Convert everything from the line containing "Click the Terms of use box scroll-down arrow" down to the final line into a Markdown table with the columns "No." and "Line", and omit any blank lines.

— start RECORDS FOR THE TASK —

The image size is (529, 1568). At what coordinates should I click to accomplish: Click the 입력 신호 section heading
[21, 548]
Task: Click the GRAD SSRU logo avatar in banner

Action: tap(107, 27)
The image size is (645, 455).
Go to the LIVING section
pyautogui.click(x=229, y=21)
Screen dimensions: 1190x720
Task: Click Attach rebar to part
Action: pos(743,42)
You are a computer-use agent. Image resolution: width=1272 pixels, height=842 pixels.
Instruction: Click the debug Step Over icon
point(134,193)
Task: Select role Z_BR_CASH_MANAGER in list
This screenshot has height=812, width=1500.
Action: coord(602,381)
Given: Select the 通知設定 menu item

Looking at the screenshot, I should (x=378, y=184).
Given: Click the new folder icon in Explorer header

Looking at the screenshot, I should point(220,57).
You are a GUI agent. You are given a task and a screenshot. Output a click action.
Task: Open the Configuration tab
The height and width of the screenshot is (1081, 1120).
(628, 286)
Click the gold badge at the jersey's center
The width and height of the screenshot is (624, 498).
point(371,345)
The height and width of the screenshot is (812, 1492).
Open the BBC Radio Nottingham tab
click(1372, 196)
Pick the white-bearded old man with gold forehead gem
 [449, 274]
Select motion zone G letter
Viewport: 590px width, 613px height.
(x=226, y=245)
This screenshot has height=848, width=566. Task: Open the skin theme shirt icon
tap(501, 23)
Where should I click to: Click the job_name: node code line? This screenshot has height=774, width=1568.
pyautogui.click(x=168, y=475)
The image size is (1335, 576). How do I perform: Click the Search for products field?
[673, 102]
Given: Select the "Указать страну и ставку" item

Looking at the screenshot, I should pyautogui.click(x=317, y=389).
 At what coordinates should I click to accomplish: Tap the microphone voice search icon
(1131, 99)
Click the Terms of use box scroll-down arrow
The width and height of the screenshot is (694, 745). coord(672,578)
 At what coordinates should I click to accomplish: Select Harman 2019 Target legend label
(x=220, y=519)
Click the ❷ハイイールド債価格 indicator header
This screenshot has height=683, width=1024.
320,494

— end RECORDS FOR THE TASK —

**WORKED ANSWER**
| No. | Line |
|---|---|
| 1 | Click the Terms of use box scroll-down arrow |
| 2 | The width and height of the screenshot is (694, 745). coord(672,578) |
| 3 |  At what coordinates should I click to accomplish: Select Harman 2019 Target legend label |
| 4 | (x=220, y=519) |
| 5 | Click the ❷ハイイールド債価格 indicator header |
| 6 | This screenshot has height=683, width=1024. |
| 7 | 320,494 |